_Pixel coordinate grounding data_
[Start of Attachment]

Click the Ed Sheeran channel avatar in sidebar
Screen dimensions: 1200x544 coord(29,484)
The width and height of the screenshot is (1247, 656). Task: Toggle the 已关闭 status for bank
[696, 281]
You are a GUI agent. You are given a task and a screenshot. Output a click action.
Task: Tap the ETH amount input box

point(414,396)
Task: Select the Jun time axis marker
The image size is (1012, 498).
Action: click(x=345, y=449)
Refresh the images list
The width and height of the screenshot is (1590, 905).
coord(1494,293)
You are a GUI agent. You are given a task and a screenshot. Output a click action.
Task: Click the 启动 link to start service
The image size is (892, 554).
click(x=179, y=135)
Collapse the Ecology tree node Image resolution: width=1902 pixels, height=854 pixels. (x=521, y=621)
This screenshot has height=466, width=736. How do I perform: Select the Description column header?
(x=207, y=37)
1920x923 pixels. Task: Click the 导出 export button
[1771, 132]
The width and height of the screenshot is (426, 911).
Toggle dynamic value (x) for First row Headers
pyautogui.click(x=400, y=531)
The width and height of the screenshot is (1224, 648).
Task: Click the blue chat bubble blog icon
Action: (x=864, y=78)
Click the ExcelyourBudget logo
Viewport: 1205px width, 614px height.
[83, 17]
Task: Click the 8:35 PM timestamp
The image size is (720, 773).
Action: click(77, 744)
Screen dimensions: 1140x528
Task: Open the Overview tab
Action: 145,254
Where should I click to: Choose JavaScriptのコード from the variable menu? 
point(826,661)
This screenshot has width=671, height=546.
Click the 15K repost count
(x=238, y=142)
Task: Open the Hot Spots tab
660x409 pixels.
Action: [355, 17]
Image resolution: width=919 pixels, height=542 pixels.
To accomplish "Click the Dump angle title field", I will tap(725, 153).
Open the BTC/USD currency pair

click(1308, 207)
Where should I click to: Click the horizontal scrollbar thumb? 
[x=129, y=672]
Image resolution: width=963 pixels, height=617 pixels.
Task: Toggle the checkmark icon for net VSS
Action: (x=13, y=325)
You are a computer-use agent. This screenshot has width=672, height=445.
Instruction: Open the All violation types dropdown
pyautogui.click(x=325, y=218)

[End of Attachment]

_AIM OF THE EXERCISE_
Extract every line from the one with "Task: Tap the ETH amount input box" down to the final line above, both included, exactly as written.

_SOLUTION_
Task: Tap the ETH amount input box

point(414,396)
Task: Select the Jun time axis marker
The image size is (1012, 498).
Action: click(x=345, y=449)
Refresh the images list
The width and height of the screenshot is (1590, 905).
coord(1494,293)
You are a GUI agent. You are given a task and a screenshot. Output a click action.
Task: Click the 启动 link to start service
The image size is (892, 554).
click(x=179, y=135)
Collapse the Ecology tree node Image resolution: width=1902 pixels, height=854 pixels. (x=521, y=621)
This screenshot has height=466, width=736. How do I perform: Select the Description column header?
(x=207, y=37)
1920x923 pixels. Task: Click the 导出 export button
[1771, 132]
The width and height of the screenshot is (426, 911).
Toggle dynamic value (x) for First row Headers
pyautogui.click(x=400, y=531)
The width and height of the screenshot is (1224, 648).
Task: Click the blue chat bubble blog icon
Action: (x=864, y=78)
Click the ExcelyourBudget logo
Viewport: 1205px width, 614px height.
[83, 17]
Task: Click the 8:35 PM timestamp
The image size is (720, 773).
Action: click(77, 744)
Screen dimensions: 1140x528
Task: Open the Overview tab
Action: 145,254
Where should I click to: Choose JavaScriptのコード from the variable menu? 
point(826,661)
This screenshot has width=671, height=546.
Click the 15K repost count
(x=238, y=142)
Task: Open the Hot Spots tab
660x409 pixels.
Action: [355, 17]
Image resolution: width=919 pixels, height=542 pixels.
To accomplish "Click the Dump angle title field", I will tap(725, 153).
Open the BTC/USD currency pair

click(1308, 207)
Where should I click to: Click the horizontal scrollbar thumb? 
[x=129, y=672]
Image resolution: width=963 pixels, height=617 pixels.
Task: Toggle the checkmark icon for net VSS
Action: (x=13, y=325)
You are a computer-use agent. This screenshot has width=672, height=445.
Instruction: Open the All violation types dropdown
pyautogui.click(x=325, y=218)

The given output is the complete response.